- [EXERCISES TO COMPLETE]
a – Copy from the thread about T8 lamps the part that opens with the words containing "## wearsbunnyslippers (3" and closes with "Farmer (3 Jun 2010)".
b – In the thread about T8 lamps, what does Fred Dulley say he might do if there isn't an alternative T8 lamp?

- [SELECTED TEXT]
- - - - - - -
# T8 alternative to Arcadia's T5 Plant Pro



## Fred Dulley (2 Jun 2010)

Hey gang..
Does anyone know of a T8 tube, which is very similar to the look that the T5 Plant Pro gives out?
The colour put out by the T5 Plant Pro is great IMO See Fec's 90cm journal for pics
From searching around a bit, it seems that the Original Tropical Lamp isn't favoured much. 
I'm thinking a Sylvania Grolux and some sort of daylight lamp might work. Or substitute the daylight for a 10,000K.
Any ideas?
I might just have to sell my T8 controllers and get a T5 one if there isn't an alternative T8 lamp.
Thanks.


----------



## JamesC (2 Jun 2010)

These are what I used to use - http://www.lampspecs.co.uk/Light-Bulbs-Tubes/Aquarium-10000K. Give quite a purple light very similar to the triplus/triton tubes.

HTH
James


----------



## wearsbunnyslippers (3 Jun 2010)

you could try led lighting...

http://www.practicalfishkeeping.co.uk/content.php?sid=2848&utm_source=PFK_newsletter&utm_medium=email&utm_campaign=May_25_2010


----------



## George Farmer (3 Jun 2010)
- - - - - - -
- [GIVEN DATA]
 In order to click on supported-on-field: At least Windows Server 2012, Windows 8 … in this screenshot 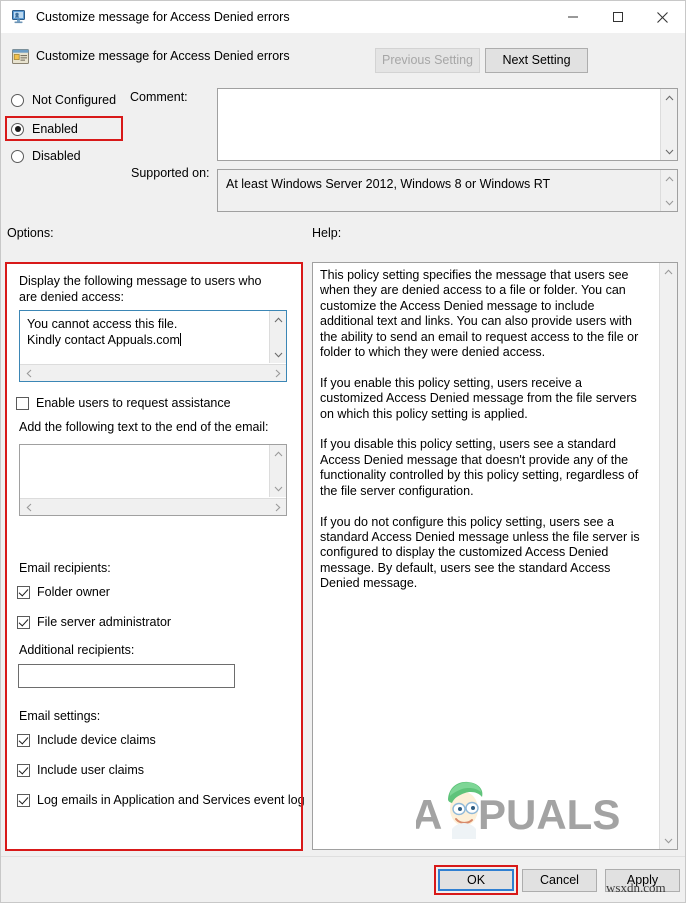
- - - - - - -
- [SOLUTIONS]
a –
## wearsbunnyslippers (3 Jun 2010)

you could try led lighting...

http://www.practicalfishkeeping.co.uk/content.php?sid=2848&utm_source=PFK_newsletter&utm_medium=email&utm_campaign=May_25_2010


----------



## George Farmer (3 Jun 2010)

b – He might sell his T8 controllers and get a T5 one.